Arguments pertinents
1. Insuffisance de motivation : La société Samsic a soutenu que la cour d'appel n'avait pas suffisamment motivé sa décision, notamment en ce qui concerne le défaut de communication des baux de location et l'absence d'actualisation de la valeur vénale des immeubles. Le Conseil d'État a jugé que ces arguments ne constituaient pas un moyen sérieux.
2. Charge de la preuve : La société a également allégué une méconnaissance des règles de dévolution de la charge de la preuve et une erreur de droit concernant l'application d'un régime de présomption d'anormalité. Le Conseil d'État a considéré que ces moyens n'étaient pas fondés.
3. Comparabilité des biens : La société a contesté la comparabilité des immeubles utilisés par l'administration fiscale pour établir les taux de rendement locatif. Le Conseil d'État a estimé que ces arguments ne justifiaient pas l'admission du pourvoi.

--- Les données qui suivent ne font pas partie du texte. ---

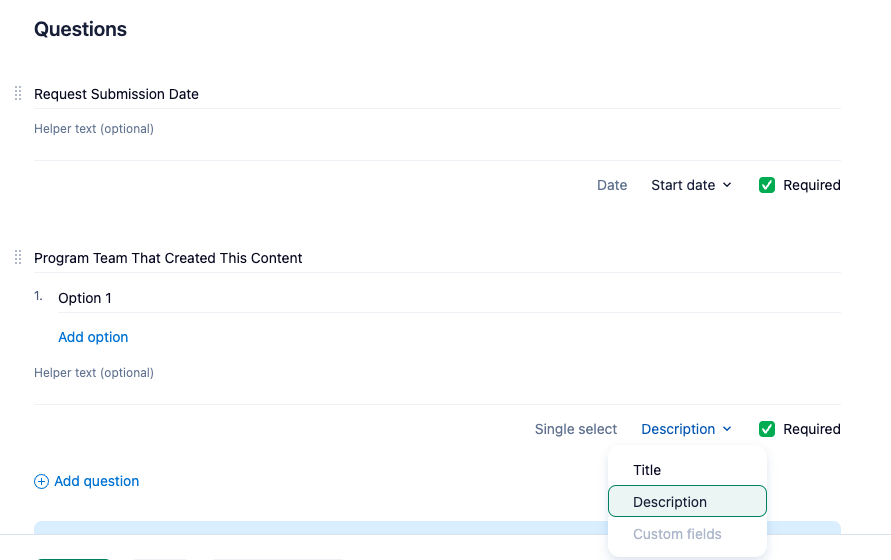Grab the drag handle for Request Submission Date

click(18, 94)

Interprétations et citations légales
1. Article L. 822-1 du code de justice administrative : Cet article stipule que "le pourvoi en cassation devant le Conseil d'État fait l'objet d'une procédure préalable d'admission". Le Conseil d'État a appliqué cette disposition pour évaluer la recevabilité du pourvoi de la société Samsic, concluant que les moyens soulevés n'étaient pas sérieux.

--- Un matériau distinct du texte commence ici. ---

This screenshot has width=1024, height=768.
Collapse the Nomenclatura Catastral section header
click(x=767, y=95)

2. Règles de dévolution de la charge de la preuve : Le Conseil d'État a rappelé que la charge de la preuve incombe à la partie qui avance une prétention. En l'espèce, la société Samsic n'a pas réussi à démontrer que la cour d'appel avait commis une erreur dans l'application de ces règles.
3. Comparabilité des biens : Le Conseil d'État a souligné que l'administration fiscale avait le droit de comparer des biens immobiliers, même si ceux-ci avaient des valeurs vénales constatées à des périodes différentes, tant que les conditions de comparaison étaient justifiées.
En conclusion, le Conseil d'État a rejeté le pourvoi de la société Samsic, considérant que les arguments avancés n'étaient pas de nature à remettre en cause la décision de la cour administrative d'appel.